Come dice Giacomo Vivanti nella sua presentazione, le 10 cose che l'autrice ci invita a considerare si muovono su un doppio binario. Da un lato riflettono sfide pratiche, necessità reali da cui non si può prescindere se si ha a che fare con l'autismo, come sovraccarico sensoriale e la frustrazione che si accompagna alle difficoltà do comprensione dei modi di comunicare, delle situazioni sociali, delle regole indecifrabili.
Dall'altro l'autrice propone, insieme alla praticità, anche luna visione, una filosofia, un modo evoluto di pensare all'autismo. Un approccio di cui si sente tanto il bisogno per superare uno stigma e dimostrare l'accettazione delle diversità all'interno del nucleo familiare e nella società.
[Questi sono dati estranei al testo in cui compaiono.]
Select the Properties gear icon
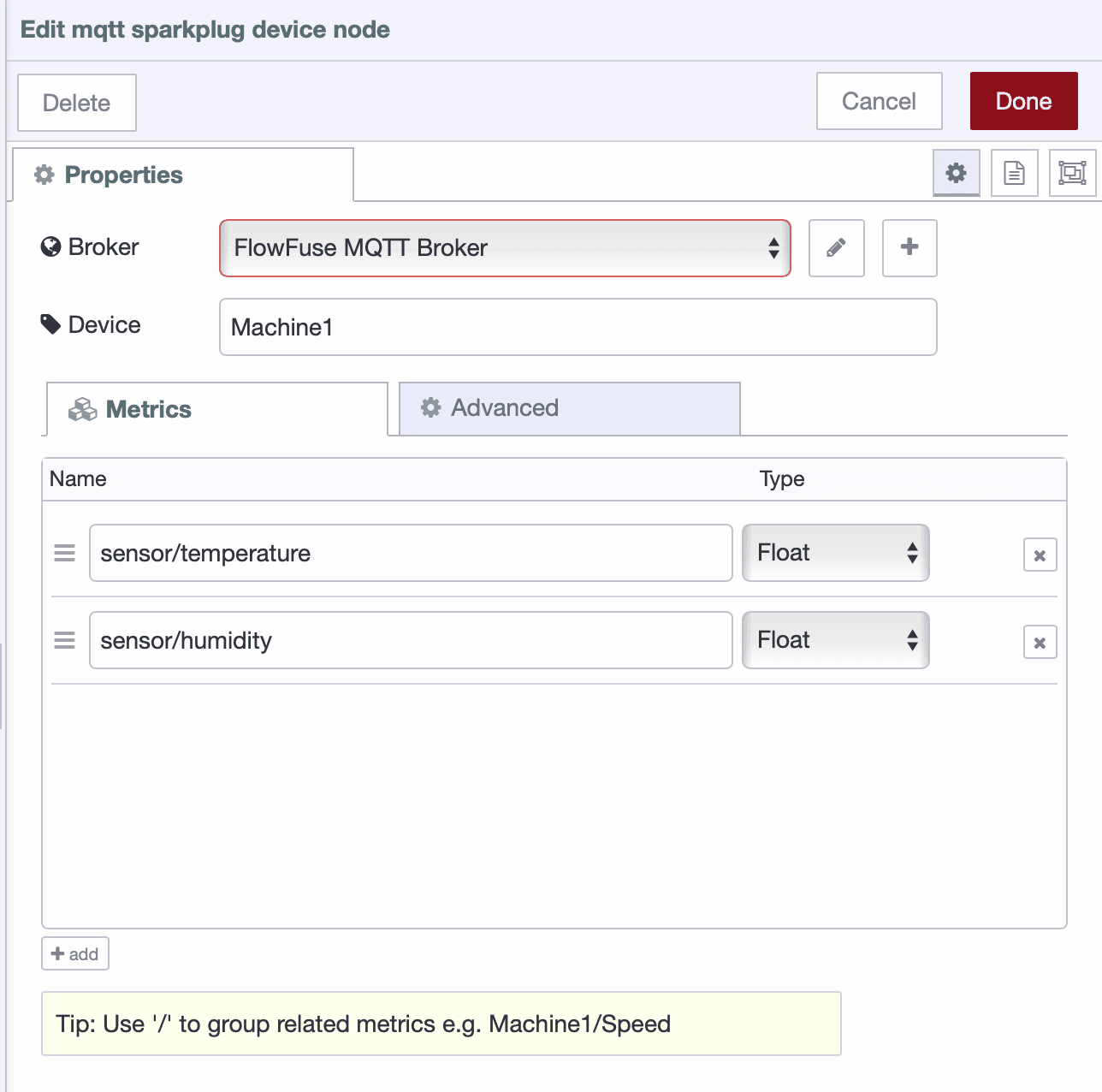pyautogui.click(x=956, y=173)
Significa dunque responsabilmente rispondere a questa domanda: In quale ambito della vostra vita permettete, consapevolmente o inconsapevolmente, agli altri (insegnanti, terapisti, familiari, ecc.) di prendere decisioni che riguardano la salute, l'istruzione e il benessere del vostro figlio autistico?
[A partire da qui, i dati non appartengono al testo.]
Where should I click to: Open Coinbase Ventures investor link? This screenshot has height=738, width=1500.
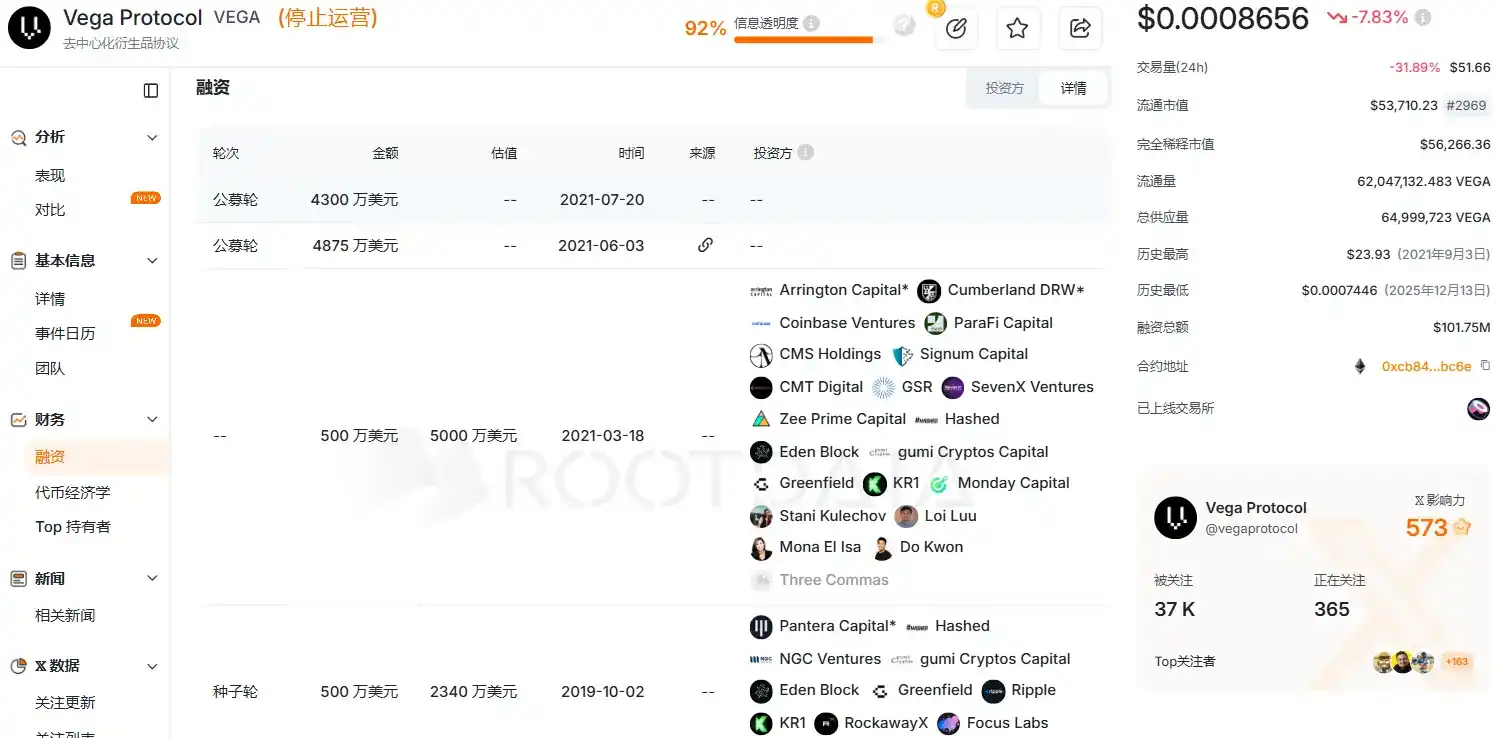tap(846, 323)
La risposta nasce dalla lettura completa del libro traendo significato dalle 10 cose di incipit sopra esposte, senza dimenticare che l’autismo è un tratto identitario che fa parte del modo di essere della persona, e risulta quindi inscindibile dal resto delle sue caratteristiche neurologiche. Infatti, il futuro della persona autistica è legato al percorso formativo perseguito dove sono di rilievo esperienza, identità e condizione umana, soprattutto in relazione al nostro modo di intendere, rappresentare e vivere la neurodiversità.
Che dire, un libro assolutamente da consigliare ai caregiver di bambini autistici per continuare con speranza un'avventura che cambierà la vita della famiglia e che si spera finisca col ridurne lo stigma sociale corrente.